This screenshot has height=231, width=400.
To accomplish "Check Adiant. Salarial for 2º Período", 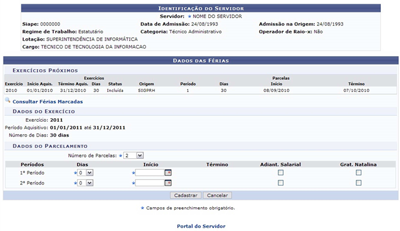I will coord(281,183).
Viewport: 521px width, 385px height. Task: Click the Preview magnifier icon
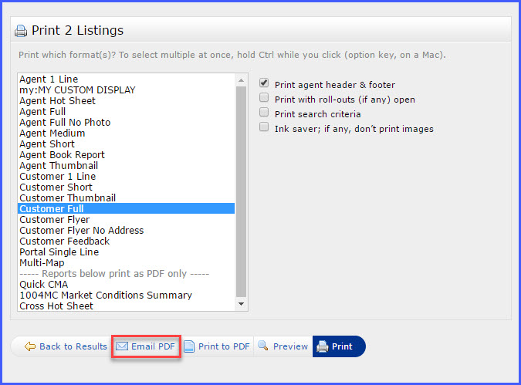(262, 346)
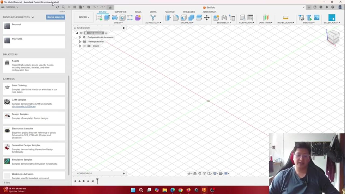Expand the Vistas guardadas tree node
Image resolution: width=345 pixels, height=194 pixels.
pos(80,41)
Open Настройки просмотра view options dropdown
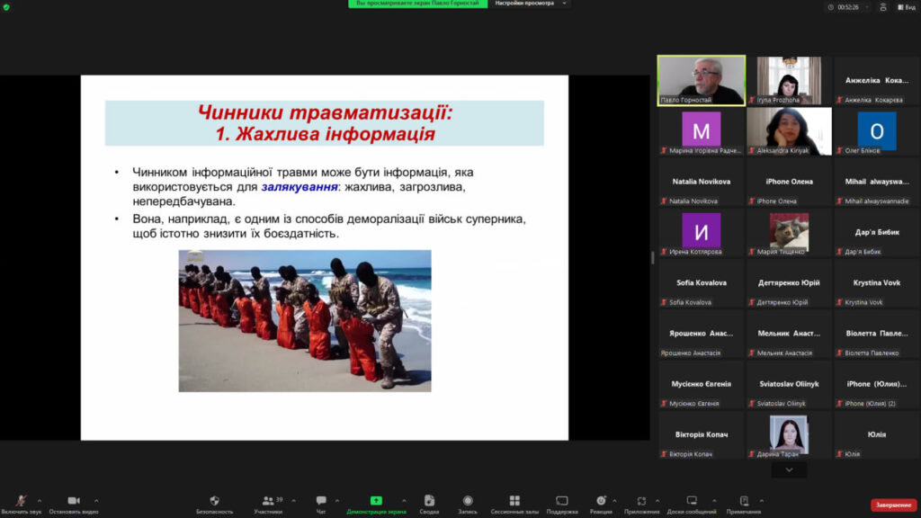 point(535,4)
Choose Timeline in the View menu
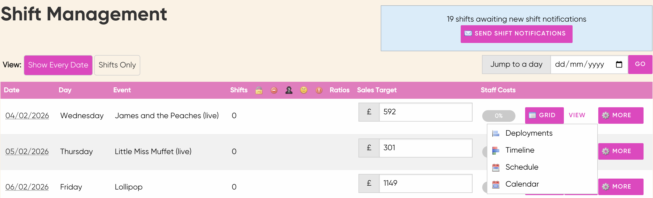Screen dimensions: 653x198 coord(520,150)
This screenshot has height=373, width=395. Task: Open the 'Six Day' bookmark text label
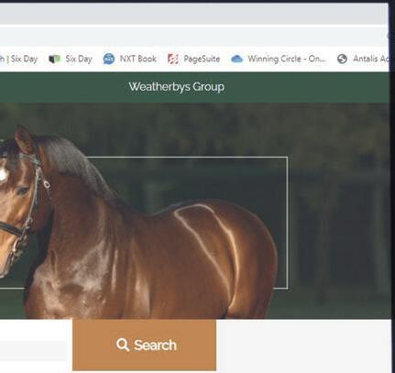79,59
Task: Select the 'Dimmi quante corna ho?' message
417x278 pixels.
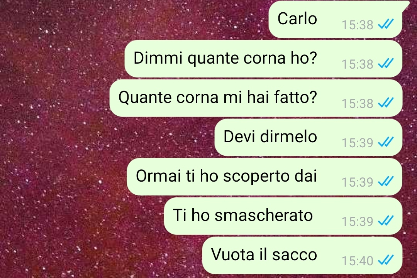Action: 263,59
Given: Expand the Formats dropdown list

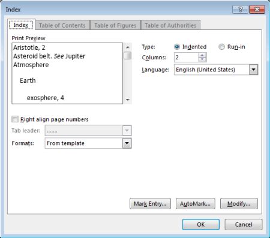Looking at the screenshot, I should (x=127, y=143).
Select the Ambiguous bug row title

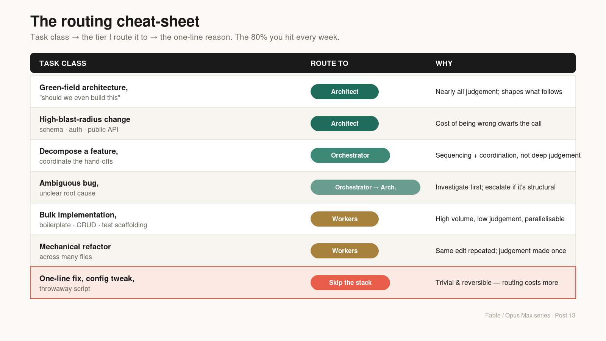tap(69, 183)
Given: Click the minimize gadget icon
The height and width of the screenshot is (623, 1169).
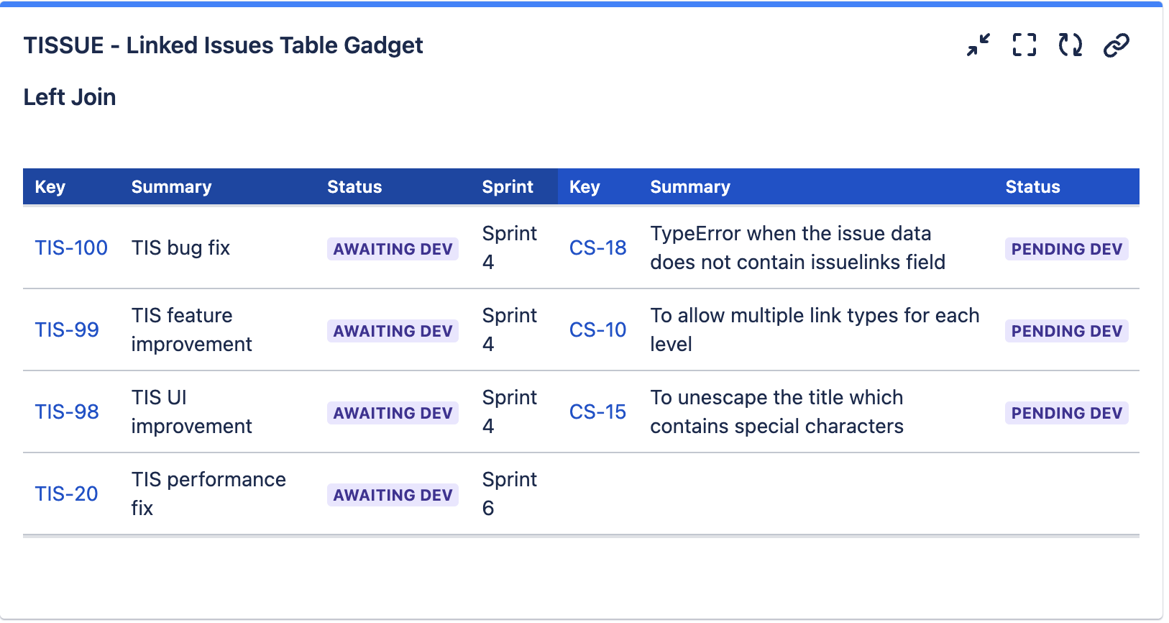Looking at the screenshot, I should (978, 45).
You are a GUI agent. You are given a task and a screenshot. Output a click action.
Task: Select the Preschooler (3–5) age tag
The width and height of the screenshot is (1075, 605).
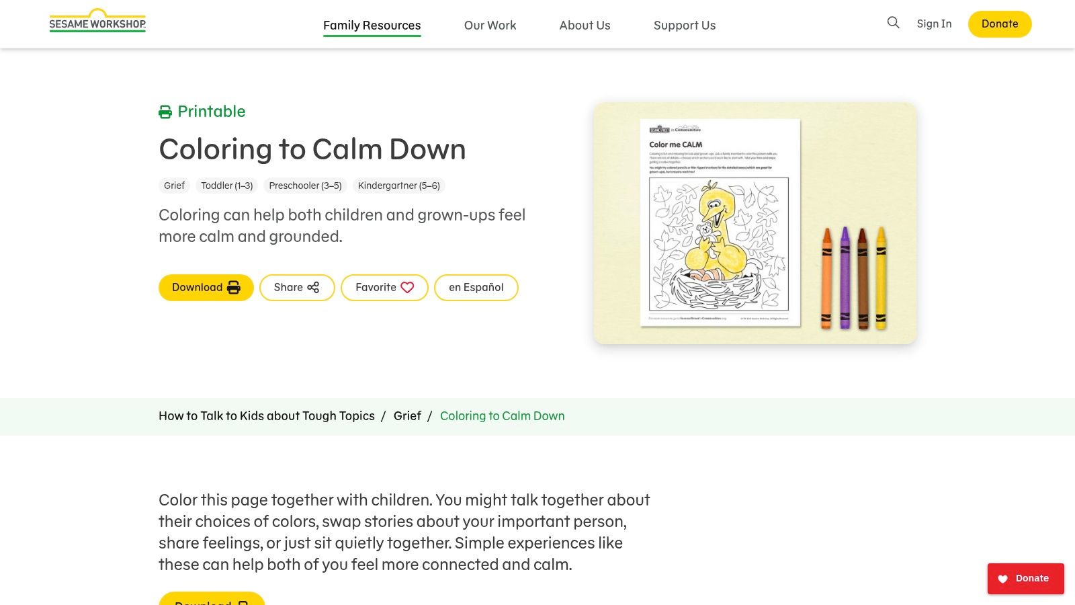click(x=305, y=186)
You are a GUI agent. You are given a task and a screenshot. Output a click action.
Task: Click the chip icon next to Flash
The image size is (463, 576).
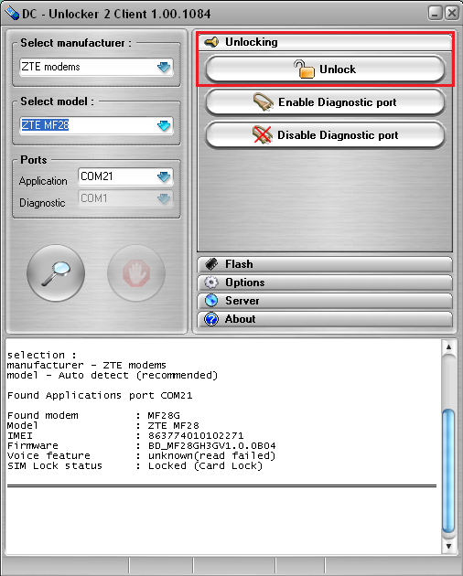click(211, 264)
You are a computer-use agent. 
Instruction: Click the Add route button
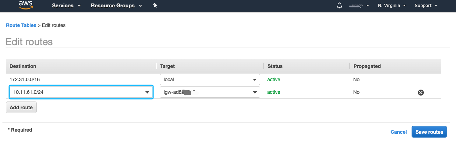tap(21, 107)
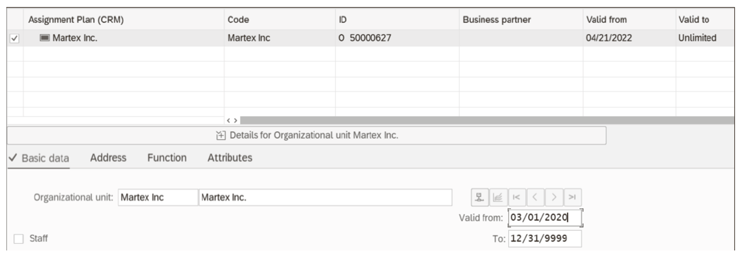The height and width of the screenshot is (262, 741).
Task: Switch to the Address tab
Action: [108, 158]
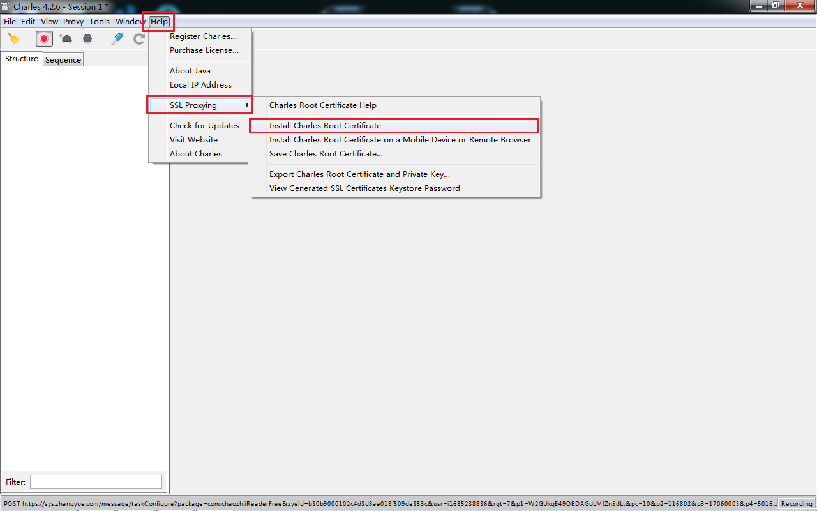Click the blue pen Compose icon
This screenshot has height=511, width=817.
point(117,39)
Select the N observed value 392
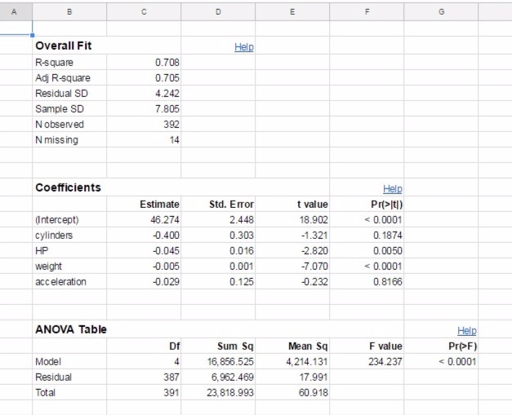The height and width of the screenshot is (415, 512). click(144, 124)
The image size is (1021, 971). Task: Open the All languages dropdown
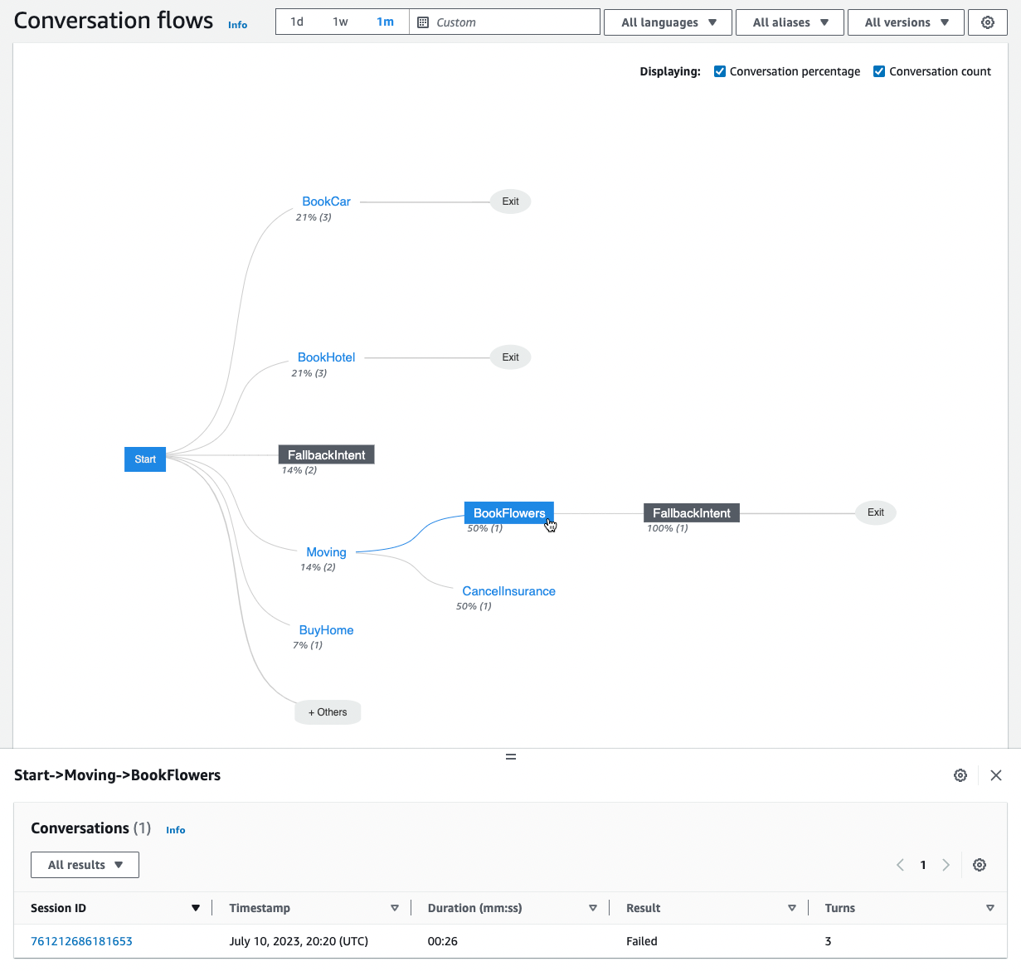668,22
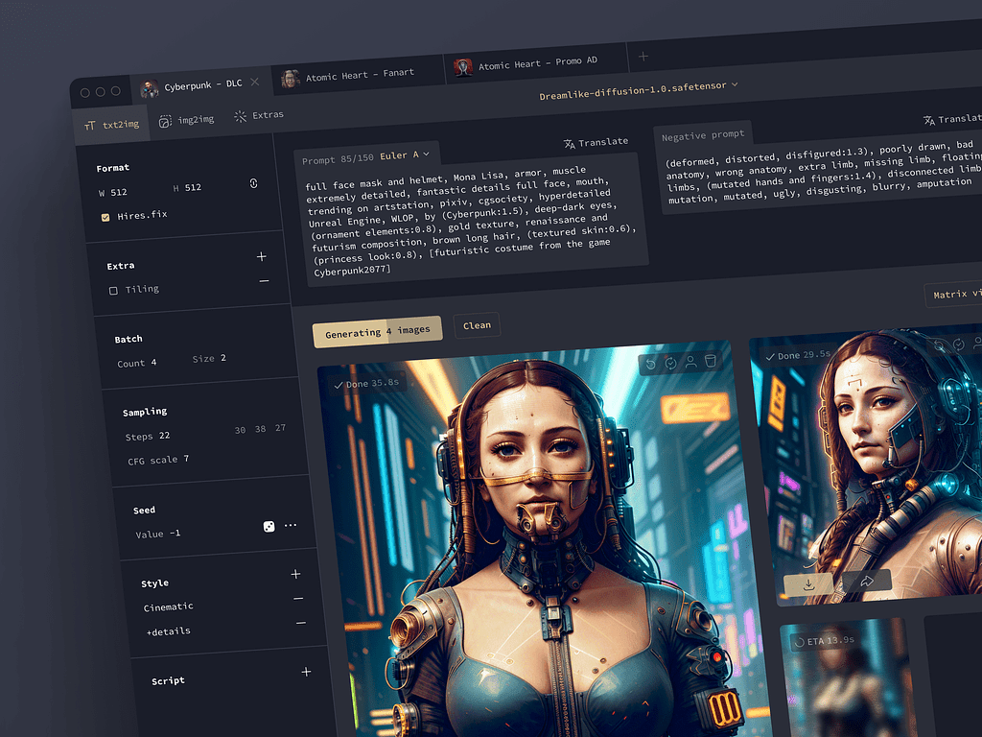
____________________
Drop the pictures, then write out only the lines running from the one containing "You are a computer-use agent." through the last line above, both included, exactly.

OUTPUT OF THE TASK =
You are a computer-use agent. 
Instruction: Click the Add route button
tap(21, 107)
The height and width of the screenshot is (262, 741).
Task: Switch to the Address tab
Action: [108, 158]
Click the blue pen Compose icon
This screenshot has height=511, width=817.
point(117,39)
Select the N observed value 392
The height and width of the screenshot is (415, 512). click(144, 124)
The image size is (1021, 971). Task: Open the All languages dropdown
668,22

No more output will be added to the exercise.